System Configuration and Processes

2.1 Introduction

For video surveillance, we designed a vision-based autonomous vehicle system and trained it to monitor an area of interest in a park area. In this study, we choose a path on a sidewalk in National Chiao Tung University for the training. In order to conduct security patrolling along the path on the sidewalk quickly and stably, we installed three KINECT devices on an autonomous vehicle to construct a mobile security-monitoring system for use as experimental platform in this study. Acquisition of 3D data is made easier by the use of the KINECT devices, and the use of a small and flexible vehicle is a good choice, as done in this study. Also, we need to design processes to control the systems of the KINECT devices, the vehicle, and a communication mechanism for connecting the former two systems to analyze their data. The entire system configuration, including hardware and software, is introduced in Section 2.2, and the structure of the used KINECT devices is described in Section 2.3.

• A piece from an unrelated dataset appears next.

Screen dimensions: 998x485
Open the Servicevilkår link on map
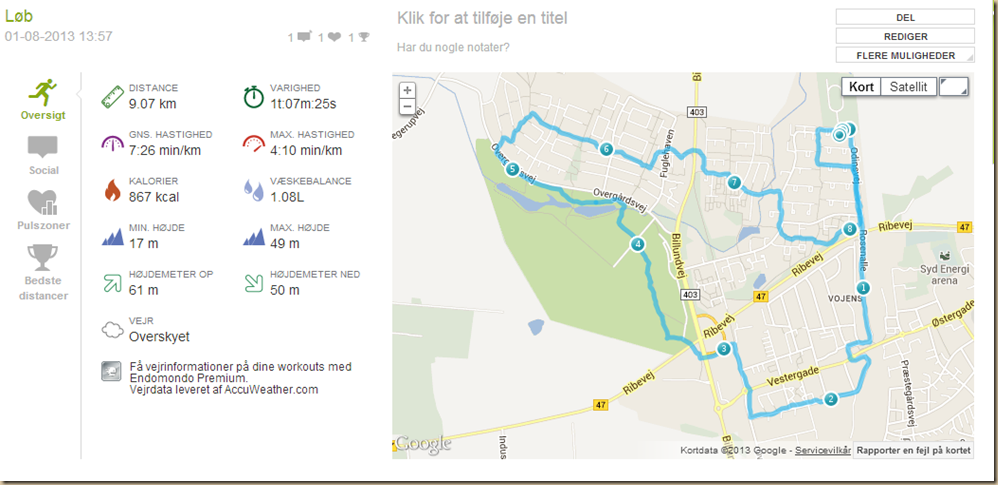tap(823, 451)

Furthermore, to navigate in an unknown environment, a learning strategy is needed to “teach” the vehicle where to navigate, what to monitor, and how to adjust its locations in each navigation session. Finally, a good navigation strategy which can lead the autonomous vehicles to the goal safely also need be designed. We will describe the learning and navigation processes for the adopted vehicle and the associated principles in Section 2.4.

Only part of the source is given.